MDR(Managed Detection and Response)


Our Managed Detection and Response (MDR) service is tailored to the Endpoint Detection and Response (EDR) solution chosen by the client. It offers real-time response and management for endpoint intrusions. This service expands the monitoring scope from data at the cybersecurity device layer to the activity status of the computer operating system. It enhances endpoint visibility (including endpoint processes, registry information, etc.), captures endpoint behaviors, integrates threat intelligence, and actively hunts for threats through proactive threat hunting to uncover hidden cybersecurity risks.

Through a centralized management platform, we facilitate immediate remote response. This involves isolating compromised endpoints or discontinuing abnormal processes in real-time, preventing the escalation and spread of threats before they worsen.

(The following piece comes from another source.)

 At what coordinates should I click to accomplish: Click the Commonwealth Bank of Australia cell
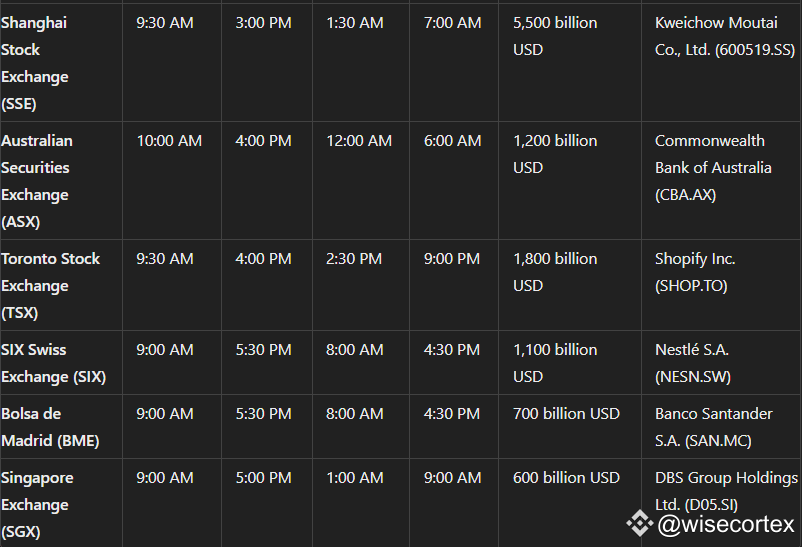(x=721, y=181)
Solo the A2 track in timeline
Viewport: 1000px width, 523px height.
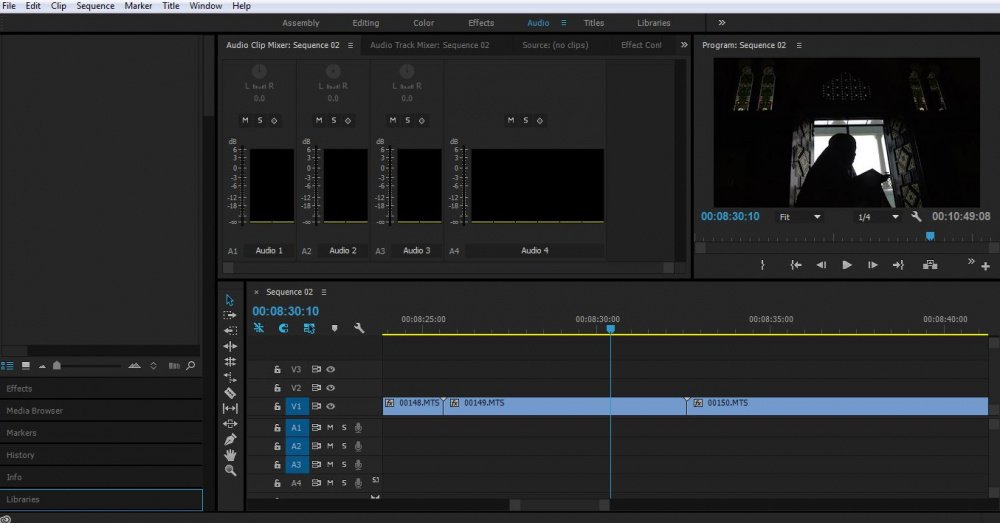click(344, 446)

1. Monitoring and Detection

Through our Intelligent SOC architecture, we employ cross-device/cross-client correlation rules, artificial intelligence, and big data detection rules to monitor and detect endpoints. Once the correlation rules are triggered, an "SOC Alert Notification" will be automatically issued to the MDR operations team for confirmation.

2. Threat Hunting

Our MDR operations team immediately conducts event analysis upon receiving the "SOC Alert Notification" and communicates the "MDR Incident Notification" to the client via email or SMS.

3. Response and Remediation

Subsequently, our MDR operations team assists the client in response and remediation. Remediation methods include but are not limited to: remotely assisting in automatic or manual removal, isolation, or termination of malicious processes; remotely connecting to retrieve virus signatures or samples, obtaining Indicators of Compromise (IoC) related to the intrusion threat.

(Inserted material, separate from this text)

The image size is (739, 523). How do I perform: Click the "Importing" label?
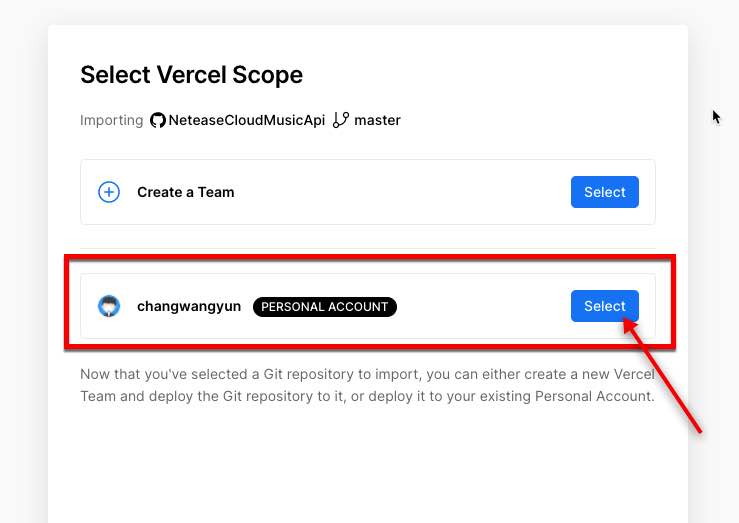111,120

4. Feedback and Collaborative Defense

Following incident resolution, our MDR operations team provides feedback on the handling results and discovered intelligence to the SOC monitoring center. This strengthens existing monitoring rules, updates attack intelligence, and achieves a collaborative defense effect across organizations and devices.

Service Features

Integrated with our SOC cybersecurity monitoring service, clients can receive high-risk endpoint alert notifications in real-time.

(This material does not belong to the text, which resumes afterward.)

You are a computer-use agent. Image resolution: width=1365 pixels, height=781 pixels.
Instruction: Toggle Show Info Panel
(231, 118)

In response to detected high-risk events on a particular host or endpoint, our personnel proactively assist clients in conducting further analysis and provide actionable recommendations. We also offer immediate assistance to clients in mitigating the identified events.

Through our Intelligent SOC architecture, we optimize existing monitoring rules and provide intelligence feedback, aiming to achieve the most comprehensive response and mitigation for high-risk events and enhance collaborative defense effectiveness.

Service Benefits

Rapidly receive assistance from our skilled cybersecurity professionals to remediate high-risk events for clients.

Save on the resources needed for clients to search and carry out subsequent mitigation measures in the cybersecurity domain.

With intelligence feedback for each endpoint high-risk event, further strengthen cybersecurity monitoring and defense capabilities.